DATA.
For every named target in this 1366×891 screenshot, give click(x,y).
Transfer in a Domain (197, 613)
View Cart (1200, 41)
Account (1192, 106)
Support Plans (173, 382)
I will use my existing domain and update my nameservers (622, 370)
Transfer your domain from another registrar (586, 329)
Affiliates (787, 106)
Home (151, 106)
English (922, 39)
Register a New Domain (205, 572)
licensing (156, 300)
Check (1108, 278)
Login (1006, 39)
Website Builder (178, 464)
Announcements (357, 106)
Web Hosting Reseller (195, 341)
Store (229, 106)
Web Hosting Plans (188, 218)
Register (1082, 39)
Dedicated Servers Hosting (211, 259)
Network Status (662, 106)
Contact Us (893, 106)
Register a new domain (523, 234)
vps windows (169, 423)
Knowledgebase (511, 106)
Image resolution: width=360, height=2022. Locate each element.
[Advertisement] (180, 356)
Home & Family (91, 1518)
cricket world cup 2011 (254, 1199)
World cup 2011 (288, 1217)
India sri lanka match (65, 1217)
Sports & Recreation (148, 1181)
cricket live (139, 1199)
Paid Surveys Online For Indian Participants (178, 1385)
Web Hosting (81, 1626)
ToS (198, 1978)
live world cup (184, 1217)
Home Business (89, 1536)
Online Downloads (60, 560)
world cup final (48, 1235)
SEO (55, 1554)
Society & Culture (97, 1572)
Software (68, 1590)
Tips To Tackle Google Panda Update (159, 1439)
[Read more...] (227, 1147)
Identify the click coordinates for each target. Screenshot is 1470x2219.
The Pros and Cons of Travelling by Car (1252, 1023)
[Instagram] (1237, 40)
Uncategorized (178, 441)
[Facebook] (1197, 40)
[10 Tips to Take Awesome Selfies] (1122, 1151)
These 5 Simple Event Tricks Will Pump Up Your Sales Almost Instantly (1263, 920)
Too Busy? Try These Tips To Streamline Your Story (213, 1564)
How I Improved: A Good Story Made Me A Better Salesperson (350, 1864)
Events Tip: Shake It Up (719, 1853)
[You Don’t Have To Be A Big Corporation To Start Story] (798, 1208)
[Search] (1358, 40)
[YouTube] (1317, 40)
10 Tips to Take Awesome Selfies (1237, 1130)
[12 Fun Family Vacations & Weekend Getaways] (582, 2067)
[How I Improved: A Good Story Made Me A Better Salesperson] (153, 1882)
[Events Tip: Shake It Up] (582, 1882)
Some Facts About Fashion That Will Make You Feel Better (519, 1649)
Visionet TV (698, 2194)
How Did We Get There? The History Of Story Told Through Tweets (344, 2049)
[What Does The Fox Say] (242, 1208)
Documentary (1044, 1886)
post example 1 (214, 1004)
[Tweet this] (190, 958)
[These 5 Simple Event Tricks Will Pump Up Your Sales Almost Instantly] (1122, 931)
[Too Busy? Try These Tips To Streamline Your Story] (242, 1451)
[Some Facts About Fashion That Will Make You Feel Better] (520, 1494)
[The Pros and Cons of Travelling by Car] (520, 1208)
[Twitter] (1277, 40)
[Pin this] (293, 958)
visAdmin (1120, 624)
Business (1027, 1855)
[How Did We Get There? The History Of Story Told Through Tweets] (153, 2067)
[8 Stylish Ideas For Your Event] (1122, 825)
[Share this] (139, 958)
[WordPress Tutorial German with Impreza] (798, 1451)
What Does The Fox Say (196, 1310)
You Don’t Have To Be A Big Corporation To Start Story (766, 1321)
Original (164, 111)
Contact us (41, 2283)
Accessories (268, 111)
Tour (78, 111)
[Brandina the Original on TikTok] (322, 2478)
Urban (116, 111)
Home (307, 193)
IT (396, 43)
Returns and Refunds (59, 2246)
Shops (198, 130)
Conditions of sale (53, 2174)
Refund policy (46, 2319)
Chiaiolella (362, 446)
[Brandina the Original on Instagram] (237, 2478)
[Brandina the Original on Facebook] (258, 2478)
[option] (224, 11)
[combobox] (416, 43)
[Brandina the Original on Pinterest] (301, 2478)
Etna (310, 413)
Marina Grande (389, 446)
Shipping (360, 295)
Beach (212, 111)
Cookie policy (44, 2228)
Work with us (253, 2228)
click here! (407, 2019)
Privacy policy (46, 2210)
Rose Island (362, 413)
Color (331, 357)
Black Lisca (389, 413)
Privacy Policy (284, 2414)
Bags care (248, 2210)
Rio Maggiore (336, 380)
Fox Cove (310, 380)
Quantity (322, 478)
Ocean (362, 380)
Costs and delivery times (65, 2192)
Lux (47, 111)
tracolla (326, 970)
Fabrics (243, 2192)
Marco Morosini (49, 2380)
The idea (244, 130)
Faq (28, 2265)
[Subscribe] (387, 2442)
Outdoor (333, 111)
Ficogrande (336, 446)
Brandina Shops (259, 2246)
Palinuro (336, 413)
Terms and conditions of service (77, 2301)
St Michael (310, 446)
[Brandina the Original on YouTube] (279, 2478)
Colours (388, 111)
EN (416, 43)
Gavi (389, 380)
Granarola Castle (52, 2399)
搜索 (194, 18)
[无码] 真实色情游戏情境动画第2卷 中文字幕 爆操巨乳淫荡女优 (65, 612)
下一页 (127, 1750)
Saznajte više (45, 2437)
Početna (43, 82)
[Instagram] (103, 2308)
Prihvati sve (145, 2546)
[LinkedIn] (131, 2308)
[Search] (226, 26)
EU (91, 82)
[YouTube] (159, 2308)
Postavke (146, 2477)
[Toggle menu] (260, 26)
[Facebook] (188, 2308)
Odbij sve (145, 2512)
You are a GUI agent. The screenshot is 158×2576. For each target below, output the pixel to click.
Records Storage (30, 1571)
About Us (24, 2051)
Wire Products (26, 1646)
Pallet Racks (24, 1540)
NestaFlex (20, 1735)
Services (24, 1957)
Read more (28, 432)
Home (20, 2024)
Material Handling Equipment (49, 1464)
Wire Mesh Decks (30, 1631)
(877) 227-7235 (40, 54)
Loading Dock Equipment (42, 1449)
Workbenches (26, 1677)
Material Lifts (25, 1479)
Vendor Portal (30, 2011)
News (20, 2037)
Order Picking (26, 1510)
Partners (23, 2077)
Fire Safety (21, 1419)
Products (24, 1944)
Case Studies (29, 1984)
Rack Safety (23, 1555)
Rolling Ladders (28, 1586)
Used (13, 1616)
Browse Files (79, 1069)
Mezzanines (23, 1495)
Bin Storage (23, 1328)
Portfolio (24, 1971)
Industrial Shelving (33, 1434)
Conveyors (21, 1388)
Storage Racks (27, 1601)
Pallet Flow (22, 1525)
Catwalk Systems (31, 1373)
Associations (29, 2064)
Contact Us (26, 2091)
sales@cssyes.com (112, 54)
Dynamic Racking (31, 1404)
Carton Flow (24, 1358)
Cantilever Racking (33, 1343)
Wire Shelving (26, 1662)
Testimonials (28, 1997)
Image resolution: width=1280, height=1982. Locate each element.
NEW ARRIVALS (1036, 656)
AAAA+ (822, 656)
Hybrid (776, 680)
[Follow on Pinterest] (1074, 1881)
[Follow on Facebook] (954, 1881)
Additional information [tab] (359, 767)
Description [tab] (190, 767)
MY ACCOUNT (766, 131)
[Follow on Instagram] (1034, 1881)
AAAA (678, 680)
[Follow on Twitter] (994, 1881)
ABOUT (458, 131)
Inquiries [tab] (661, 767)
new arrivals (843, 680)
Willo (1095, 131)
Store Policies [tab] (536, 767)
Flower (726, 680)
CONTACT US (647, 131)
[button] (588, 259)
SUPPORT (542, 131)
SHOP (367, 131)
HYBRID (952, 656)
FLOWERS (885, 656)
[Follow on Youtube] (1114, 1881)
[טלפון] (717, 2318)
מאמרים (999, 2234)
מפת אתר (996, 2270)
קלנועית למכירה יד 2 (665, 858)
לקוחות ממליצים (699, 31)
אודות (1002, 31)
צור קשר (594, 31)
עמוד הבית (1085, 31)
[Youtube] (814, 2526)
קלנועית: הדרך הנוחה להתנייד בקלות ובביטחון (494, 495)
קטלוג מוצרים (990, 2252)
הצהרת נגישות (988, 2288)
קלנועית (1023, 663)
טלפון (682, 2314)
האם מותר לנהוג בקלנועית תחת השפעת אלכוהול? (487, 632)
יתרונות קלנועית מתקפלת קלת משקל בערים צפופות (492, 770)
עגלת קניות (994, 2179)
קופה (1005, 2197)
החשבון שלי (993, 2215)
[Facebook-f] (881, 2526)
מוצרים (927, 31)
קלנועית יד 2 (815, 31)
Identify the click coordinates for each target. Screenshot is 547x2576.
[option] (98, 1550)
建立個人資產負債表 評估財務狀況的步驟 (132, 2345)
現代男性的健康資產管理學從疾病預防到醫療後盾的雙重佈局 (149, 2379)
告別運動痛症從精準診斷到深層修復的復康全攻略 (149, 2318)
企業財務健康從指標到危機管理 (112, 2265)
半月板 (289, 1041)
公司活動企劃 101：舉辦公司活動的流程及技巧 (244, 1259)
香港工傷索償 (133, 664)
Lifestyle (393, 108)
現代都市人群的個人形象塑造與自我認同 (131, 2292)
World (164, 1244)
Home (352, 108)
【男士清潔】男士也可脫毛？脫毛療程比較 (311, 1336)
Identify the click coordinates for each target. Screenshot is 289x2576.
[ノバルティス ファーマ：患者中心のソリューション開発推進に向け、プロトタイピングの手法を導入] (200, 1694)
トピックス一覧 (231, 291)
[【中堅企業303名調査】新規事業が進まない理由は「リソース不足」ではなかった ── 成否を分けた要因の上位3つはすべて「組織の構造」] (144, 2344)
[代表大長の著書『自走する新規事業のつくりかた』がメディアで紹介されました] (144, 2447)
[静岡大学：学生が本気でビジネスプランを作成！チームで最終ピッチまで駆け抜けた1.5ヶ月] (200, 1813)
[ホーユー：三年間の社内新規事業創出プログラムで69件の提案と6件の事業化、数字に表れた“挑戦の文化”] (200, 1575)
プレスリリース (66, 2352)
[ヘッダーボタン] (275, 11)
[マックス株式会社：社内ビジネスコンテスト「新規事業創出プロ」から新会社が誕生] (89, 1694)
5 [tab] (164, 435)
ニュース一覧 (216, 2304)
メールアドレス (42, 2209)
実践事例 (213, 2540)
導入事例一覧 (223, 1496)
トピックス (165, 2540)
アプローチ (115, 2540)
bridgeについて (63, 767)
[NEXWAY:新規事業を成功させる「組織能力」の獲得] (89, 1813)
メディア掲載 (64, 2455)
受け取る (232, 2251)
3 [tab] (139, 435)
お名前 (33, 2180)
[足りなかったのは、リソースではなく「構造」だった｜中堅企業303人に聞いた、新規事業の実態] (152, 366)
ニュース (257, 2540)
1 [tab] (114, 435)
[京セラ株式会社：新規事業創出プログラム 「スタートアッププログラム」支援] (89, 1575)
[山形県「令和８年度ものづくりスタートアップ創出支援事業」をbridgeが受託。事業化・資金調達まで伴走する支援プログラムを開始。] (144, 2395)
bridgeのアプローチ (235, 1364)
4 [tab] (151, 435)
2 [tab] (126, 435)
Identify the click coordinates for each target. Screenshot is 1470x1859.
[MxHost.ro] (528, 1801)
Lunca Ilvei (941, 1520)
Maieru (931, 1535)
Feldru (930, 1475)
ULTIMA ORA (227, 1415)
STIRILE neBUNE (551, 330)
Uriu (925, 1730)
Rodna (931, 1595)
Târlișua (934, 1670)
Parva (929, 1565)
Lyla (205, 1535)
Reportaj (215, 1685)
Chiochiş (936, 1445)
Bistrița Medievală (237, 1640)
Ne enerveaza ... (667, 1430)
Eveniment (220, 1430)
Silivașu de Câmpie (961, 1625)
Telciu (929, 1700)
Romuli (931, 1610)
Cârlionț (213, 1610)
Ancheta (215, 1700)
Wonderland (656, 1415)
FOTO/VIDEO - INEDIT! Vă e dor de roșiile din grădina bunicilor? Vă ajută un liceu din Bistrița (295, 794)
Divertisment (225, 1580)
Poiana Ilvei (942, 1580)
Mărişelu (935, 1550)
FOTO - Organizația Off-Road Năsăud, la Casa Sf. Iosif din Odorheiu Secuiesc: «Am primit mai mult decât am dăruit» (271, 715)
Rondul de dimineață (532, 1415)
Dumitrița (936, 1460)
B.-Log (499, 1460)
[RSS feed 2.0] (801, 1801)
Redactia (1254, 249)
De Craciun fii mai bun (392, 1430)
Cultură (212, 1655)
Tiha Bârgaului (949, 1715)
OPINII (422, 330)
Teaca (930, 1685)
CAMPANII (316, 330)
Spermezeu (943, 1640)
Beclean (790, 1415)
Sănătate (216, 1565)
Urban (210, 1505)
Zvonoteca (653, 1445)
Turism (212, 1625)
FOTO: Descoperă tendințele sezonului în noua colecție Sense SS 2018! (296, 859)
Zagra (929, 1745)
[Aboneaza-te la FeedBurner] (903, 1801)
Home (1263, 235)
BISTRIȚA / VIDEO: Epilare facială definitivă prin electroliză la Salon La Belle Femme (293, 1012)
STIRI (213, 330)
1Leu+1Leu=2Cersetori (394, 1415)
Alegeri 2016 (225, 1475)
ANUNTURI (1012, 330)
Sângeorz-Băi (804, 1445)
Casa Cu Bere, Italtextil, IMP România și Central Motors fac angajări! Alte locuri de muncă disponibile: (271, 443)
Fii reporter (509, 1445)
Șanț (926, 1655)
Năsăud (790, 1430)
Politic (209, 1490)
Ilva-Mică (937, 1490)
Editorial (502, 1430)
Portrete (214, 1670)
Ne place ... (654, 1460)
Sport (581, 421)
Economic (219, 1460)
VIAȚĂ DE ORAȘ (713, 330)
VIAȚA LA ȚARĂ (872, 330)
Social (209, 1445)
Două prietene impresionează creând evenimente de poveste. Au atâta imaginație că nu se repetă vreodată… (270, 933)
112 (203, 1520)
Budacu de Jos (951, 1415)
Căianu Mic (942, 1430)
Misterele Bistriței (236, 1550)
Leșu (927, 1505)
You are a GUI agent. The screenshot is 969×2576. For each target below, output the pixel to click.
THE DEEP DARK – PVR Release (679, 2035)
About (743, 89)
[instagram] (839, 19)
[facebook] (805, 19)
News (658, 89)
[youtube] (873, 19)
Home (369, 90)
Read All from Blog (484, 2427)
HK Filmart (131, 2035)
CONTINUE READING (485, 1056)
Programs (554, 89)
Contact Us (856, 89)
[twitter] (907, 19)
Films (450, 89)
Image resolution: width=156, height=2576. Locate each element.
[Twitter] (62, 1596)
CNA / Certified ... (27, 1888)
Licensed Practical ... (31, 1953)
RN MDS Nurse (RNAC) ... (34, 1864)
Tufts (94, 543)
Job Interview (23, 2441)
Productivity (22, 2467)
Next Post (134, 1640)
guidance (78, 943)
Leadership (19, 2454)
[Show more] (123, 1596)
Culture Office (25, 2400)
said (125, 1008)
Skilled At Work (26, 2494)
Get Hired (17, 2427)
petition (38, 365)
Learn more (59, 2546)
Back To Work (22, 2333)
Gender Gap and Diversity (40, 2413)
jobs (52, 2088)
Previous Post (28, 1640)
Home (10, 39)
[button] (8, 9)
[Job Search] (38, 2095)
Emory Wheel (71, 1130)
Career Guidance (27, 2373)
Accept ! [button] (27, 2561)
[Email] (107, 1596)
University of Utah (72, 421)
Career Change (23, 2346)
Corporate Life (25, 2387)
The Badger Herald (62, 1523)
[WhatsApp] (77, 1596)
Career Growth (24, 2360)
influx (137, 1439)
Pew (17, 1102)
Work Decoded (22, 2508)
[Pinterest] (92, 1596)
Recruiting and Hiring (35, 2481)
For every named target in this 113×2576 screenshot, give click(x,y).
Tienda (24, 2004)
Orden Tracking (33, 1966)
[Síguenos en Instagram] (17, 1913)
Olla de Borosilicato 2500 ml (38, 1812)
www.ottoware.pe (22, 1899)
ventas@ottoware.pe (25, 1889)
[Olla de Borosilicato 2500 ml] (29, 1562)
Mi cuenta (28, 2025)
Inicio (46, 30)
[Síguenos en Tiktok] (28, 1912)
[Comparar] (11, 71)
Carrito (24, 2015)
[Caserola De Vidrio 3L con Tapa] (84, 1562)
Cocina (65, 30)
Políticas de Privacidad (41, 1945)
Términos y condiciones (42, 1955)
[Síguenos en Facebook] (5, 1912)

TASK STATEMENT. All lines above between those holding "Culture Office (25, 2400)" and "Inicio (46, 30)", inclusive, must be set down unchanged, and no other line may be included.

SOLVED EXERCISE.
Culture Office (25, 2400)
said (125, 1008)
Skilled At Work (26, 2494)
Get Hired (17, 2427)
petition (38, 365)
Learn more (59, 2546)
Back To Work (22, 2333)
Gender Gap and Diversity (40, 2413)
jobs (52, 2088)
Previous Post (28, 1640)
Home (10, 39)
[button] (8, 9)
[Job Search] (38, 2095)
Emory Wheel (71, 1130)
Career Guidance (27, 2373)
Accept ! [button] (27, 2561)
[Email] (107, 1596)
University of Utah (72, 421)
Career Change (23, 2346)
Corporate Life (25, 2387)
The Badger Herald (62, 1523)
[WhatsApp] (77, 1596)
Career Growth (24, 2360)
influx (137, 1439)
Pew (17, 1102)
Work Decoded (22, 2508)
[Pinterest] (92, 1596)
Recruiting and Hiring (35, 2481)
For every named target in this 113×2576 screenshot, give click(x,y).
Tienda (24, 2004)
Orden Tracking (33, 1966)
[Síguenos en Instagram] (17, 1913)
Olla de Borosilicato 2500 ml (38, 1812)
www.ottoware.pe (22, 1899)
ventas@ottoware.pe (25, 1889)
[Olla de Borosilicato 2500 ml] (29, 1562)
Mi cuenta (28, 2025)
Inicio (46, 30)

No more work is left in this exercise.